CONSTITUTIONAL AMENDMENTS OF TURKEY: REASONS, FACTS, AND CONSEQUENCES At the end of a process, which is started with a legislative proposal before the Grand National Assembly of Turkey on 16th of December 2016, Turkey made a constitutional amendment, within the conditions of state of emergency, declared following the attempted coup of July 15, 2016. This was the 19 th amendment that current constitution of Republic of Turkey has gone through. At the referendum of April 16, 2017 pro-amendment votes won a bare majority with, 51.41% votes for yes and 48.59% votes for no. Since the majority is not substantially constituted nor based on all segments of the population, the amendments became doubtful and indeed resulted with huge debates. Was it a democratic process for making a constitution? Current constitution of Turkey was amended 18 times till to the last one. The reason of such an enormous number of amendments is its feature of being a product of military coup of 1980. Particularly with the amendments of 2001, supranational treaties on human rights are put above the ordinary laws within the hierarchy of norms. With this, Turkey became a member of the family of European countries as regard the constitutional values. Although sometimes certain NGOs suggested several constitutional amendments, present amendment contradicts with all of them. The common denominator of all suggestions was primarily strengthening parliamentarian regime and assuring social rights and freedoms along with judicial independence. However, new constitution is apart from this axis, for following reasons: - The proposal of amendment prepared through the private negotiations of only two parties rather than the reconciliation of all parties represented at Grand Assembly. - Our Bar Association was not asked for an opinion on the amendment. The preparation process of the legislation was performed without comprising a democratic constitutional public opinion. The
authors of the legislation completed all the preparation process in a smoke-filled room. At Grand Assembly, legislation process of the proposal was hasty. The public was devoid of information and could not participate to the debates. Parliamentary debates were hold without adequate transparency. Television channel of Grand Assembly did not broadcast. The debates exceeding the late nights, insistently continued till to the mornings. During the poll, some deputies violated the principle of secret ballot. As a result, Act no. 6771 legislated in order to be presented to the public by the referendum, even though the public opinion is not adequately informed. Was it a democratic referendum? Since the majority was not enough for making a constitution, the Act no. 6771 had taken to the referendum following its legislation. When we look to the referendum process, we cannot say, with inner peace, that pros and cons of the amendment had expressed themselves coequally. Let us list the facts: - State of emergency is not abolished; the referendum took place under the condition of state of emergency. - Both views were not equally presented on media. The arguments of no were almost absent on media; they could only find limited availability at a few newspapers, websites, and tv stations. - Some public officers explicitly boosted the propaganda for yes and banned the publicity of no. - President of the Republic, who is supposed to be neutral due to constitutional status, ran a campaign on behalf of the amendments. - Favors of yes, conducted a campaign in manner that, as if it is not only a referendum but also a war for independence, which supposed to respond the perpetuity issues of the country and the no voters were alleged to be criminals.

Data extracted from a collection

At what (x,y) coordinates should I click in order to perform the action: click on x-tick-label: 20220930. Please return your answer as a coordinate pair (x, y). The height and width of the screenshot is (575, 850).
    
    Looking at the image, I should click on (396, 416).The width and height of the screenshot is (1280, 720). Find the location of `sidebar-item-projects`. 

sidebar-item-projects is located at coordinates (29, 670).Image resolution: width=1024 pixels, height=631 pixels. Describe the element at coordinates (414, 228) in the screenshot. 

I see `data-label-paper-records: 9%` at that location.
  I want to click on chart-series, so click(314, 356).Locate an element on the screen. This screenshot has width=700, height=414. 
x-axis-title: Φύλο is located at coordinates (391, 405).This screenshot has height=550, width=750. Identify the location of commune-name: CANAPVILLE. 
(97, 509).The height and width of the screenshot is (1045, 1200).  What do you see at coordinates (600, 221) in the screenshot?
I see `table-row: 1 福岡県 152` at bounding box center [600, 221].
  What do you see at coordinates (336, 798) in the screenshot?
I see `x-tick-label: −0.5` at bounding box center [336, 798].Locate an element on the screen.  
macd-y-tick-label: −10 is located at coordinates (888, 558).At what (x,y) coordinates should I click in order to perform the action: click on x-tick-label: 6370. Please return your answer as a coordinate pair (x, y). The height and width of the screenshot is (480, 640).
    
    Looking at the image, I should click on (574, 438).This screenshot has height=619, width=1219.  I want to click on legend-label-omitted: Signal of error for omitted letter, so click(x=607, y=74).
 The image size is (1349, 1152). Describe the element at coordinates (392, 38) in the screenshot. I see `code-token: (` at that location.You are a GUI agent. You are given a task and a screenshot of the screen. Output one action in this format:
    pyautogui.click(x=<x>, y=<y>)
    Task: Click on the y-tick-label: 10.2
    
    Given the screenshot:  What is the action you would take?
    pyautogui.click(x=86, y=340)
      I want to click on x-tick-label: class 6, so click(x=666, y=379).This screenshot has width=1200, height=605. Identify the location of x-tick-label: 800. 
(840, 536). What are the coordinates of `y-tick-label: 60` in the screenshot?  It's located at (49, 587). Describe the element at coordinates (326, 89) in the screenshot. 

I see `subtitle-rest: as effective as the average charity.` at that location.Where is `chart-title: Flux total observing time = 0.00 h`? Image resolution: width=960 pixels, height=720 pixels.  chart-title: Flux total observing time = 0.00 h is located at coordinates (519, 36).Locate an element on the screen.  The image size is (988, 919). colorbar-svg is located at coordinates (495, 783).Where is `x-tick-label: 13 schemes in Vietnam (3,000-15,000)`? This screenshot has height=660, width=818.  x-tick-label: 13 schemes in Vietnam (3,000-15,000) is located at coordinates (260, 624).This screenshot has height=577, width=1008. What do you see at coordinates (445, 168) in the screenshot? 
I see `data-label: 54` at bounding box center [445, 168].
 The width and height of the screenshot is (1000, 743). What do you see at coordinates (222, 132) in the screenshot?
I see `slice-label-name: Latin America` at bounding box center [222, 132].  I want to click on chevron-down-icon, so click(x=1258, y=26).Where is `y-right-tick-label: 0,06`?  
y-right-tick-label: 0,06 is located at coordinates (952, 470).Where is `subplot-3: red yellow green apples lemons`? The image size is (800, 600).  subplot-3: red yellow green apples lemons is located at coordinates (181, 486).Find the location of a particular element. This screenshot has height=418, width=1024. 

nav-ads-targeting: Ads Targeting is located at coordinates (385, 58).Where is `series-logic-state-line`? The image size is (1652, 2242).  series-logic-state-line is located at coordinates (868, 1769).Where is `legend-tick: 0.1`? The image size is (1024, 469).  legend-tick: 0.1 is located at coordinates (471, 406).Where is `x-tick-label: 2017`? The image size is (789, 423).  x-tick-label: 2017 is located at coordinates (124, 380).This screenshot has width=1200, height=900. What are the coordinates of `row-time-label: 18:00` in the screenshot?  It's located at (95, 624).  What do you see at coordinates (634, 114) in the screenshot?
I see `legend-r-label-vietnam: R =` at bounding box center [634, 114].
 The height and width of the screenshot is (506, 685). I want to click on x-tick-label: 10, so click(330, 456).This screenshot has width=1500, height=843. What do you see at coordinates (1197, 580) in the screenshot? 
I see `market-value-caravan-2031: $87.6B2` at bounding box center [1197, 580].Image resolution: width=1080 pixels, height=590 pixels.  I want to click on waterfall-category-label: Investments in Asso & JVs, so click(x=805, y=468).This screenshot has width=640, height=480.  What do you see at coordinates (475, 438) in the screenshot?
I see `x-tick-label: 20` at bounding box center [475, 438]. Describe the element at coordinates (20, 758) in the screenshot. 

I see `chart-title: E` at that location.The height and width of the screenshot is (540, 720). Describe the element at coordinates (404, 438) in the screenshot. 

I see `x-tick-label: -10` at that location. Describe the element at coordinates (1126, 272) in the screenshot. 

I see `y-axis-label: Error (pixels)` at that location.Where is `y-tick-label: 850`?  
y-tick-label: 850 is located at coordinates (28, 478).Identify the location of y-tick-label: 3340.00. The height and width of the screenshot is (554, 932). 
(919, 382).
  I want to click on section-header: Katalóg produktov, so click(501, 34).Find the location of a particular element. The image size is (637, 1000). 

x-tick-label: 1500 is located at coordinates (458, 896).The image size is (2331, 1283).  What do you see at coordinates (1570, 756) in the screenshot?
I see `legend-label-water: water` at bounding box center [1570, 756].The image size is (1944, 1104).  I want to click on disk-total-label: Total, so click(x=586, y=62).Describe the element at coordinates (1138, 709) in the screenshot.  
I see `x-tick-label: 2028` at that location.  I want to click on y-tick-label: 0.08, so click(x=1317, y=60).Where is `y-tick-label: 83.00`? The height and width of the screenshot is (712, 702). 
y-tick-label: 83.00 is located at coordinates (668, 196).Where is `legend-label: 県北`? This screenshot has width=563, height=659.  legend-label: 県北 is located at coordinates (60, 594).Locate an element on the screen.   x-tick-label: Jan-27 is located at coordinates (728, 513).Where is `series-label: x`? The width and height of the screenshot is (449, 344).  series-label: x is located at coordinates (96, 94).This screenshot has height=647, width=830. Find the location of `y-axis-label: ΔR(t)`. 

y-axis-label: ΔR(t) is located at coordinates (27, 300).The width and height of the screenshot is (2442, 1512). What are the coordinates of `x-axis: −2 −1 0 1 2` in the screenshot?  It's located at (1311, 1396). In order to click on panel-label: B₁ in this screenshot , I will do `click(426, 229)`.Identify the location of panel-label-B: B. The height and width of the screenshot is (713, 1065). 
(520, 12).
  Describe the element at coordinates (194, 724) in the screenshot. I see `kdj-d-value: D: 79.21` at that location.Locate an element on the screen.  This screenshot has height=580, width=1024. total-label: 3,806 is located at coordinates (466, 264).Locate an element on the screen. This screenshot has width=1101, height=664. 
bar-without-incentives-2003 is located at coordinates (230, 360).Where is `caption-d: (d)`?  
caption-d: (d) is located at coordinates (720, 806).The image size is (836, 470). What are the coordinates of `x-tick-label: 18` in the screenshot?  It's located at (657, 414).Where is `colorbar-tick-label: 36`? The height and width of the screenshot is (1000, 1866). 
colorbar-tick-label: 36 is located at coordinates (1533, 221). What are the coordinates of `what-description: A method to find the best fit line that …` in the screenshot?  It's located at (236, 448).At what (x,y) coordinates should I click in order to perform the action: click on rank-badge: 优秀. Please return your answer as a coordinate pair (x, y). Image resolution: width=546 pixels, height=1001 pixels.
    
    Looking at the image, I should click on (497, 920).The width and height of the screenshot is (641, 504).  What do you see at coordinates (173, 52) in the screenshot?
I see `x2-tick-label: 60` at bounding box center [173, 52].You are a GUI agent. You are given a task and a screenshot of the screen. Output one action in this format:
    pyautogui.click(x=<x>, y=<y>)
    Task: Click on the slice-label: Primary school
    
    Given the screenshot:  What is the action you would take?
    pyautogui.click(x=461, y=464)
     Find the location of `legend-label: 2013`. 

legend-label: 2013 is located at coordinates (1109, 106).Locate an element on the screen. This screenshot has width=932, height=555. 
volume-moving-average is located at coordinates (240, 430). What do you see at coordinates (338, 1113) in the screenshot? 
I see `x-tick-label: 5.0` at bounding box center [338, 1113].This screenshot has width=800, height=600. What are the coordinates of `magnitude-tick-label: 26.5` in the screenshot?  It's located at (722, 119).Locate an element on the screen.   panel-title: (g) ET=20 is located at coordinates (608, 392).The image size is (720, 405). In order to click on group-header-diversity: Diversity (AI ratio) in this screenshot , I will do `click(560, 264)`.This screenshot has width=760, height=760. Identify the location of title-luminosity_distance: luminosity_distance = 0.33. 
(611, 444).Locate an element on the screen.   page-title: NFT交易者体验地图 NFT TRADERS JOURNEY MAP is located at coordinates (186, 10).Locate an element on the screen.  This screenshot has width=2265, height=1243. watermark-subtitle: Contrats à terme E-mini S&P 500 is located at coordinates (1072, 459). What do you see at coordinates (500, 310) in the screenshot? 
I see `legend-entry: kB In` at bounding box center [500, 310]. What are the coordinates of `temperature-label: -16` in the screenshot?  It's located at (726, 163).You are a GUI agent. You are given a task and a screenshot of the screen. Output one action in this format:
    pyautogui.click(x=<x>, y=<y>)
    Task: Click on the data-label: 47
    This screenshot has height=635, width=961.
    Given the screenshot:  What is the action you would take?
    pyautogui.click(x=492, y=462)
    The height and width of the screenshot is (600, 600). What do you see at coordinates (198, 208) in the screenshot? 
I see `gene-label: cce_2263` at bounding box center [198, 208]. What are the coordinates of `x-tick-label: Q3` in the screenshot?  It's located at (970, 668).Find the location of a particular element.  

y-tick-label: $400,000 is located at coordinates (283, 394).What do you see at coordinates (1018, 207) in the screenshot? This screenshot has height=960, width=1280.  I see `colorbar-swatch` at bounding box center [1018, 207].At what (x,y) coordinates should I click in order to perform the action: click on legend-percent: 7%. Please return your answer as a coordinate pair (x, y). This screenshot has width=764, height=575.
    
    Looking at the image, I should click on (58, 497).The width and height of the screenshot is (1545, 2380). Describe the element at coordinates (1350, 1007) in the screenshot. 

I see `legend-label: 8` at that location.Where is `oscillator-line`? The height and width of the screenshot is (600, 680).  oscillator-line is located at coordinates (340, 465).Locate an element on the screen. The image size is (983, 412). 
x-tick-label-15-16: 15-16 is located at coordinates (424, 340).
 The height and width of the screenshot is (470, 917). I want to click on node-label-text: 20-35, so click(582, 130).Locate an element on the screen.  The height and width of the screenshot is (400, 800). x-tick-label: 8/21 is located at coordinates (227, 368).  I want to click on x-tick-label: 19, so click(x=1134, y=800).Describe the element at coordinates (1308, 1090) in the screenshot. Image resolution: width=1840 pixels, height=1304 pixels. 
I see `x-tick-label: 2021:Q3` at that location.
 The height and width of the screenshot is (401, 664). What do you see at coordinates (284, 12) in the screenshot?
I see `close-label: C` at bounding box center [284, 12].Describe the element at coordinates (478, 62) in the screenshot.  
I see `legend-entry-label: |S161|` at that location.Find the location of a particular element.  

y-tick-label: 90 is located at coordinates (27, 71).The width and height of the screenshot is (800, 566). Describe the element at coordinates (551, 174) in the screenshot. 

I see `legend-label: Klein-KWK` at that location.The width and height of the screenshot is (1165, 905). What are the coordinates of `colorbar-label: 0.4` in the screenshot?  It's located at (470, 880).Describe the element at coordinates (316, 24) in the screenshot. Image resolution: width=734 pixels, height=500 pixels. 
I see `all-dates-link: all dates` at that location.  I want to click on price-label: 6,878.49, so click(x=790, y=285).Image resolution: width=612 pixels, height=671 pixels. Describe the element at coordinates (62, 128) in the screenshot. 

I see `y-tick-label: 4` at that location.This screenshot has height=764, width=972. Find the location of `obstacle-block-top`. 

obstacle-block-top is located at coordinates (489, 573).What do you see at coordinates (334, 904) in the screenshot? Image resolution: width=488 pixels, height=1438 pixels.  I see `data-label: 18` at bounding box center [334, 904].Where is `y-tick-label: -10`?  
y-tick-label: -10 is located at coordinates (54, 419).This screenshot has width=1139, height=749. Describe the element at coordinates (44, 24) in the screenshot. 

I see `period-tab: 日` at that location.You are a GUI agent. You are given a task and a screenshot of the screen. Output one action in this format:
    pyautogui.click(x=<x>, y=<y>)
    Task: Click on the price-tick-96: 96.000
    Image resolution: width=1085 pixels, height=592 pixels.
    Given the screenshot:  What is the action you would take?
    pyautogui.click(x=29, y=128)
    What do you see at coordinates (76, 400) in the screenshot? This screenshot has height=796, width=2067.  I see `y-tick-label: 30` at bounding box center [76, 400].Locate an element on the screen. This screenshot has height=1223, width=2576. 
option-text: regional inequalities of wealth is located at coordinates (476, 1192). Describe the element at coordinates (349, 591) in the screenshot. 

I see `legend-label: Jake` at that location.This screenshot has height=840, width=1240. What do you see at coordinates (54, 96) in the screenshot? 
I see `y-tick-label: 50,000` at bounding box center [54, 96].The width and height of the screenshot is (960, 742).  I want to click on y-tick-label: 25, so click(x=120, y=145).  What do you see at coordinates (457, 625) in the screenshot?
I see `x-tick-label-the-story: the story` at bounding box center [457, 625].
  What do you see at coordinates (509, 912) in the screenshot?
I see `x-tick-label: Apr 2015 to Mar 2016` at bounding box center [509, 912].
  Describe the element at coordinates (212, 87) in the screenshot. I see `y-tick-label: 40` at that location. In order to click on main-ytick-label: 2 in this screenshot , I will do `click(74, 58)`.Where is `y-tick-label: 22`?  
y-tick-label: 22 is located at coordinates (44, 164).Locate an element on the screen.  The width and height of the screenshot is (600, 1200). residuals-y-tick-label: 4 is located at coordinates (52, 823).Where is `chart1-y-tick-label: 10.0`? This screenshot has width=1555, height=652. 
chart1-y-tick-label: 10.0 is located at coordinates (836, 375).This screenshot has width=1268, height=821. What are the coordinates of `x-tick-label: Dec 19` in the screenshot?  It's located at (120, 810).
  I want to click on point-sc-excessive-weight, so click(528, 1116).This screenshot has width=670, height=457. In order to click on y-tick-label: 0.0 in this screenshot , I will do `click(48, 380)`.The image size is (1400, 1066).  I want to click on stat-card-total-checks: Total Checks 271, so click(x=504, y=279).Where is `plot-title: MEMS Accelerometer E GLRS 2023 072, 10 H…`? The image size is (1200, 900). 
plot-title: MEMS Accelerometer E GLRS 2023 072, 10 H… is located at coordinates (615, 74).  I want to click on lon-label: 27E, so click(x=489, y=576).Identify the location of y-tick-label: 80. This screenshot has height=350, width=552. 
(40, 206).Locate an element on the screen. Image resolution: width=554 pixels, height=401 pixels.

DIRECTIVE:
Using the text on Turkey's constitutional amendments, answer the following:
(a) On what date was the legislative proposal brought before the Grand National Assembly of Turkey?
(b) What share of the vote did "yes" receive in the referendum of April 16, 2017?
(c) With the amendments of which year were supranational treaties on human rights put above the ordinary laws?

ANSWER TO THE EXERCISE:
(a) 16th of December 2016
(b) 51.41%
(c) 2001